@zeykur valekov
doğrusu bazı entrylerinde ironiden trollüğe kaçtığını düşünüyorum. sazan avı için değil daha çok abartarak kendi bakış açını ortaya koymak amacıyla diyeyim. vu düşünce imhodur.
adam bilinmeyen bir şey iddia ediyor, sorun burda. bilinen, öğretilen, öğrenilen şeylerden farklı şeyler söylüyor. üstelik bunları "gözünüzü açın" tarzında ifade ediyor ve evet, bu kaynak gerektirir.
kaldı ki, hafıza güvenilir değil. defalarca okuduğum mafios toplumlar, otokratlarla ilgili kitaplar var. başucu kitaplarım olan bunlardaki yığınla olayı birbirinin içine geçiriyor hafıza. seğmenlerle atçalı kel mehmet'i sadece efelik kavramıyla eş tutuyorum, kitaba döndüğümde yığınla fark var.
tarih kitapları yığınla sav ileri sürer ve çoğu kez karşılaştırmalı bu bilgileri iletir. x vakanüvis'in naklettiğiyle y'ninki tezattır ve bunların olay sıraları içiçe geçebilir. karıştırmak ayıp değil.
resmi tarihi kaynak olarak almıyorum, niye alayım. çerkez ethem olayını, 33 askeri, dersim isyanını farklı kaynaklardan okumayı seviyorum. karşılaştırmalı tarihi ayrı kitaplardan karşılaştırmak oluyor ve zor oluyor ama zevkli.

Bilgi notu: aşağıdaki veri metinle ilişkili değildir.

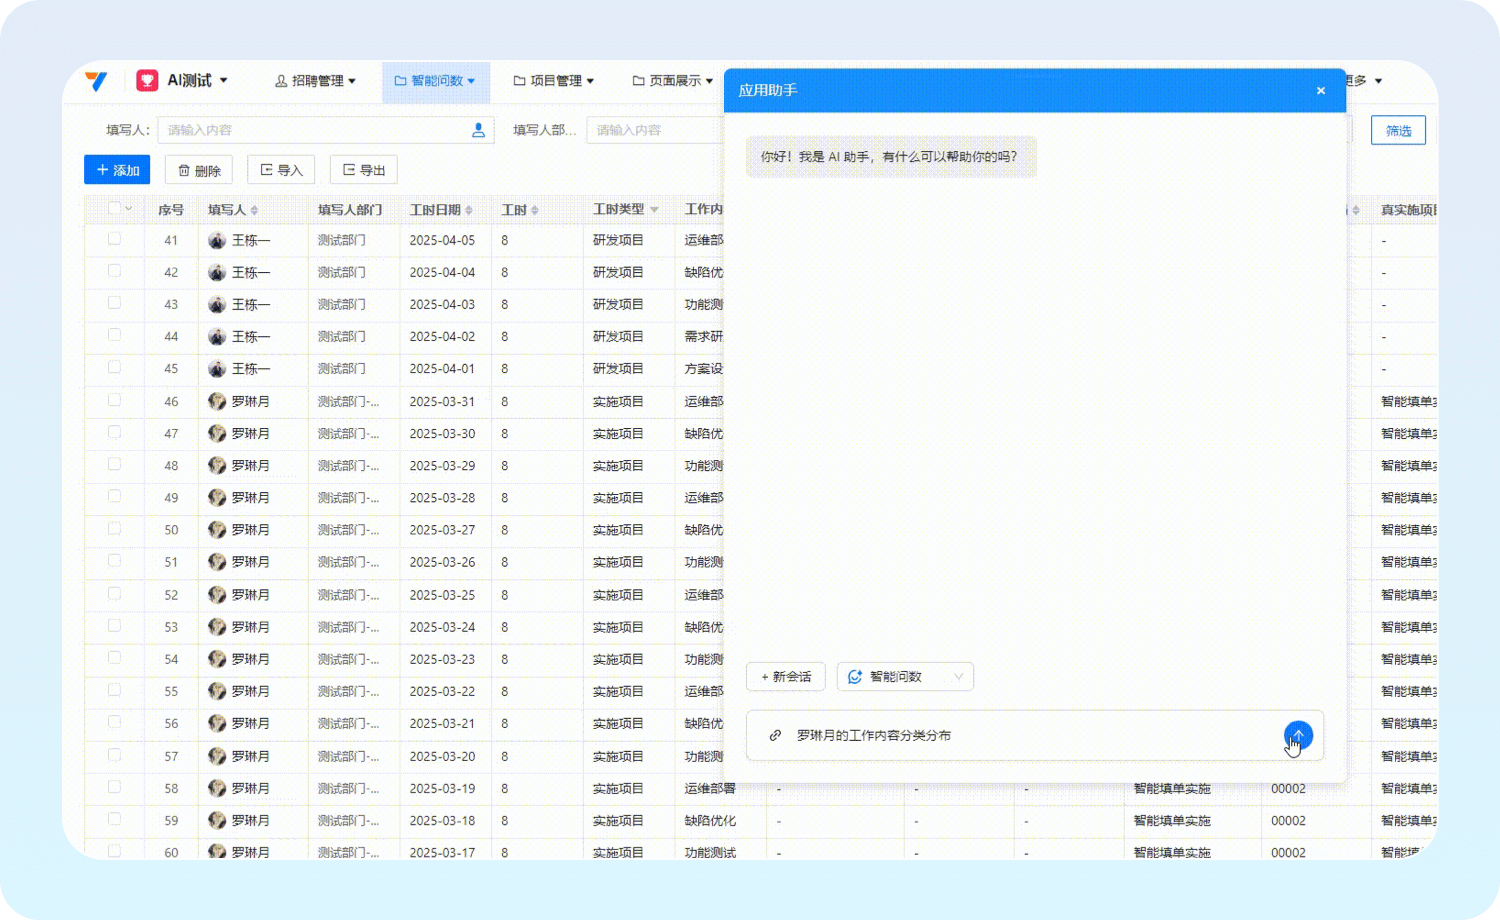The height and width of the screenshot is (920, 1500).
Task: Click the 添加 button
Action: (117, 170)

atatürk çok büyük adamdı demenin altını doldurmadıktan sonra anlamı yok. ha adam gelir cumhuriyet'i, inkilapları ve devletçiliğini gösterir, hatta gider solidarist korporatizm'i beğenir, değişik bir libareldir ama öne sürdüğü savın net sonuçları görünüyordur. devrimler yapıldı, devlet destekli özel sektör kuruldu, devletçilik(çokça devlet kapitalizmi) yaşandı. kuruluşları görüyoruz, bunlar bizim bildiğimiz şeyler.
opf'nin iddiası kayıp bir uygarlıktan bahsetmek gibi. şöyle devlet yapıları vardı, şöyle bürokratik yapısı çöktü, kültürleri şuydu demek gibi. e kanıt?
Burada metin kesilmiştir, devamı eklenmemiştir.